__SOURCE__.
# Request for miui battery bar colors(location or flashable zip)



## Shelby04861 (Aug 29, 2011)

Hi
I would like to change the color of my miui battery bar on tsm resurrection 1.2 on my mez.
I have been learning here and there sorting and sifting through files to find out where the color code is to change it from green to blue to red,etc. I have been looking through the systemui.apk and the tsm.apk and have not found what I am looking for. I am hoping someone can put me in the right spot so I can play around with it for my personal use. This is also a request if this is not something that is possible for a flashable zip can be made in different colors that would be great to. Thanks in advance.
Powered by recycled iPhones!


----------



## nitsuj17 (Jun 27, 2011)

resurrection 2.0 (eho3) has that feature in it...should be out relatively soon...maybe a week, but dont quote me on that


----------



## Shelby04861 (Aug 29, 2011)

That will be a great feature to have, and it will be loved. If its not too much to ask could you send me in the right direction still as where to edit it. I dont know if iy is inappropriate to ask this. Again, this is only for personal use and as a learning experience for myself. I am trying to teach myself how to theme and have been messing around a bit with your rom. Most of the stuff I have been messing around with are the PNG files at this point. I am also starting to look at the XML files now and trying to make sense of it all. It is just a self teaching experience, that's all. Thanks again for your hard work.


nitsuj17 said:


> resurrection 2.0 (eho3) has that feature in it...should be out relatively soon...maybe a week, but dont quote me on that


Powered by recycled iPhones!


----------



## Shelby04861 (Aug 29, 2011)

Well....I still haven't found the location of the color code so I can mess with it but I did want to mention that I found that app for TEAM devs battery bar which meets my needs. Of course, I still want to learn where all that info is and how to make sense of it all. At least now I get the results I am looking for, just done through an app instead. oh well


----------



## nitsuj17 (Jun 27, 2011)

Shelby04861 said:


> Well....I still haven't found the location of the color code so I can mess with it but I did want to mention that I found that app for TEAM devs battery bar which meets my needs. Of course, I still want to learn where all that info is and how to make sense of it all. At least now I get the results I am looking for, just done through an app instead. oh well


sorry, hadnt looked back here

sbrissen is responsible for miui battery bar added into systemui/tsm parts...i never looked ot see where to edit...probably batterybar.smali or something like that in sys ui


----------



## Shelby04861 (Aug 29, 2011)

__RECORD EXTRACTS__.

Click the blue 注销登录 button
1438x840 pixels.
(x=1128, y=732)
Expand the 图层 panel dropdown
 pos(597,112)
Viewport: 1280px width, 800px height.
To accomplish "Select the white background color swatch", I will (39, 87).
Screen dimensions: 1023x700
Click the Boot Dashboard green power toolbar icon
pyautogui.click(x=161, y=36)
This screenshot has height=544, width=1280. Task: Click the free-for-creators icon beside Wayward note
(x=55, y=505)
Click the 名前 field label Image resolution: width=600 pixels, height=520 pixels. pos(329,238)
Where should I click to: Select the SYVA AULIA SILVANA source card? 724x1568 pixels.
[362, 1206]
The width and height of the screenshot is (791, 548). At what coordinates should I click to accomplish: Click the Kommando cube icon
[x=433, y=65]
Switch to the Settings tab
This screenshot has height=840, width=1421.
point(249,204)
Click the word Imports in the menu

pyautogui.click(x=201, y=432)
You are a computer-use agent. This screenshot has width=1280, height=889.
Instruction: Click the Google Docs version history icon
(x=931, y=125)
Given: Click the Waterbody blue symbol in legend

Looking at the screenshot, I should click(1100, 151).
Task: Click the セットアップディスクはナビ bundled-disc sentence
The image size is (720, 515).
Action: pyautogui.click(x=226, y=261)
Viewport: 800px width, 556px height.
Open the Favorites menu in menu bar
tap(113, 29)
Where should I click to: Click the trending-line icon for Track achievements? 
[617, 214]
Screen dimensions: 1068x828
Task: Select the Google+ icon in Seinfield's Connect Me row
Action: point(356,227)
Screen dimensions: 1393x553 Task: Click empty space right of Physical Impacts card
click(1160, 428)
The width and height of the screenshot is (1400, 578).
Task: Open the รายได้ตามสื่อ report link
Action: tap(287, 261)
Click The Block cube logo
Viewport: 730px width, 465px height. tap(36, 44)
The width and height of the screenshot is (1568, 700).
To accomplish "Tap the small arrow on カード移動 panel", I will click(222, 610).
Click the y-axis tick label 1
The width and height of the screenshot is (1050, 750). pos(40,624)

__EXERCISE PROMPT__.
Copy the forum thread on MIUI battery bar colors again, starting at the words containing "# Request for" and ending after "1.2 on my mez.", and swap "battery bar" for "power meter" throughout.

__WRITTEN RESPONSE__.
# Request for miui power meter colors(location or flashable zip)



## Shelby04861 (Aug 29, 2011)

Hi
I would like to change the color of my miui power meter on tsm resurrection 1.2 on my mez.